India is overtaking China

“The world’s population is rapidly rearranging itself,” Kaname told a news conference.

While the population is the largest it has ever been, “the global average fertility rate is the lowest in living memory”.

Kanem said the ranking of the world’s most populous countries will change significantly over the next 25 years, with India overtaking China currently at the top.

Eight countries will account for half of the projected increase in global population by 2050: the Democratic Republic of the Congo, Egypt, Ethiopia, India, Nigeria, Pakistan, the Philippines, and Tanzania.

Two-thirds of people are living in countries with low fertility, the report said.

“This is the first time in human history that not every country is getting bigger,” Kaname said.

The countries with the highest fertility rates were all in Africa: Niger (6.7), Chad (6.1), DR Congo (6.1) Somalia (6.1) and Mali and the Central African Republic (5.8).

The regions with the lowest birth rates were Hong Kong (0.8), South Korea (0.9), Singapore (1.0), Macau and San Marino (1.1) and Aruba and China (1.2).

Europe is the only region projected to experience an overall population decline between now and 2050.

The report said that the world fertility rate per woman was currently 2.3. Life expectancy is 71 for males and 76 for females.

“All populations are aging largely because we are living longer. Average life expectancy has increased by about a decade since 1990,” Kanam said.

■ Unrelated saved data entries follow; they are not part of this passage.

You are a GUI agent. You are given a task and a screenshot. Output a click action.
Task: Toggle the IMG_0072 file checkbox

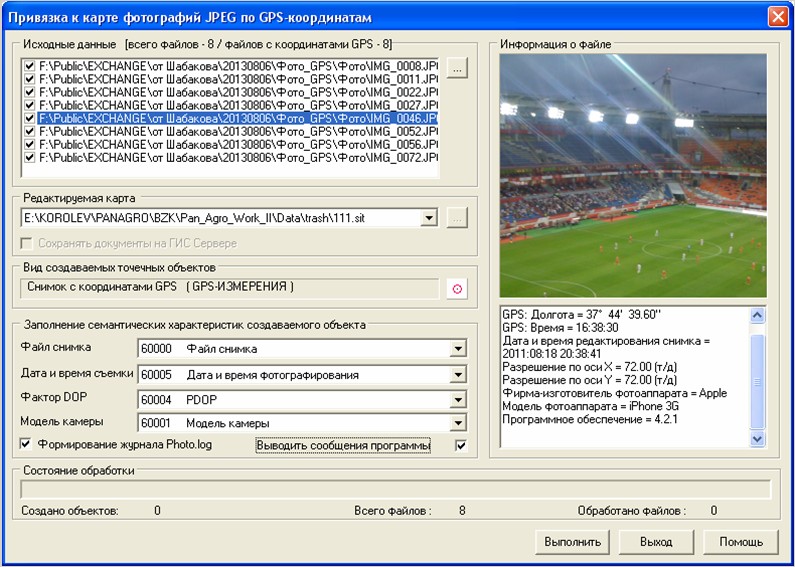[x=30, y=157]
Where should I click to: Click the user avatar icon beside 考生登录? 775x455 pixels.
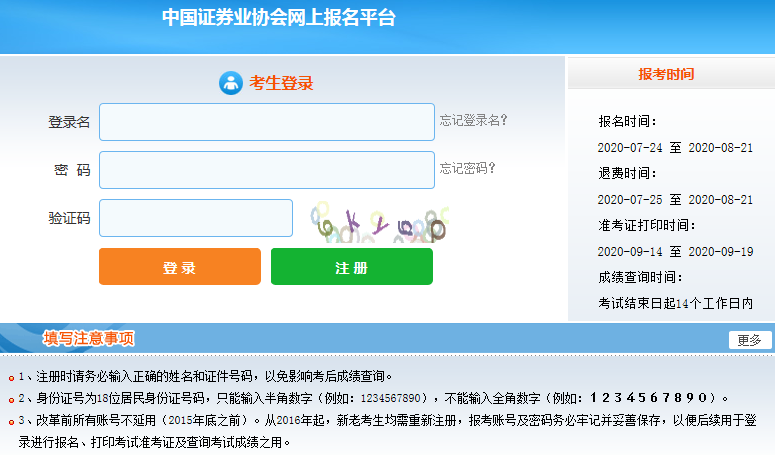(231, 83)
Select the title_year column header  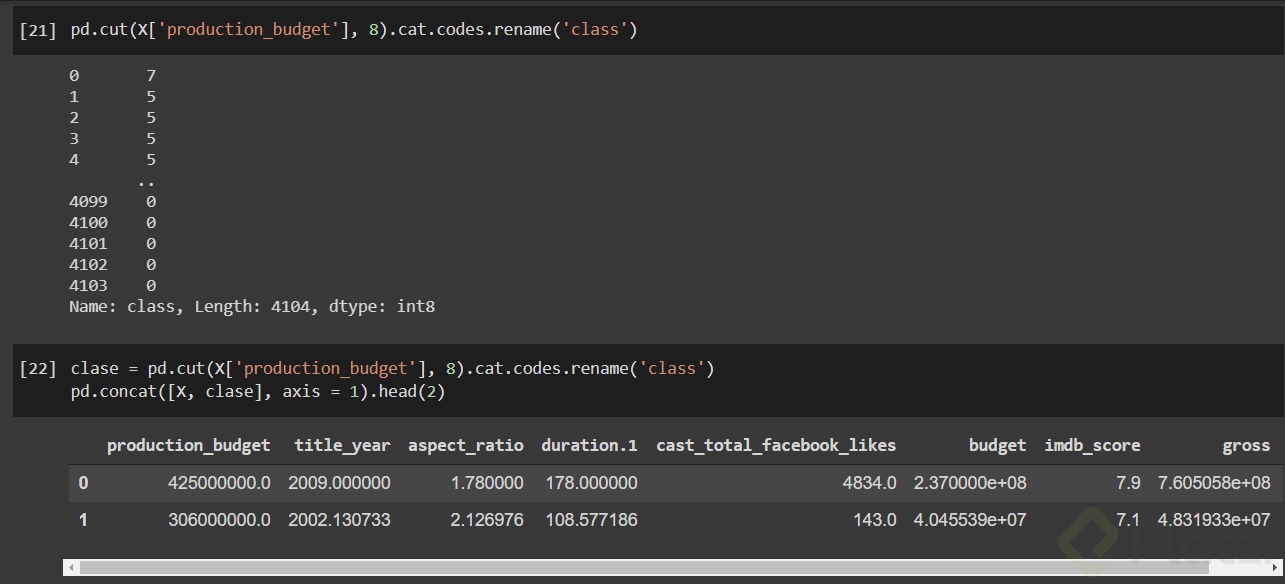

Twenty-five percent of the world’s population is 14 or younger; 65 percent are aged 15-64 and 10 percent are 65 and older.

The report found that concerned governments are increasingly adopting policies aimed at increasing, reducing or maintaining the fertility rate. However, such efforts are often ineffective.

Kanem said, “There are half a million births between girls ages 10-14 each year … Girls too young to consent to sex, are married off, abused, or Both.”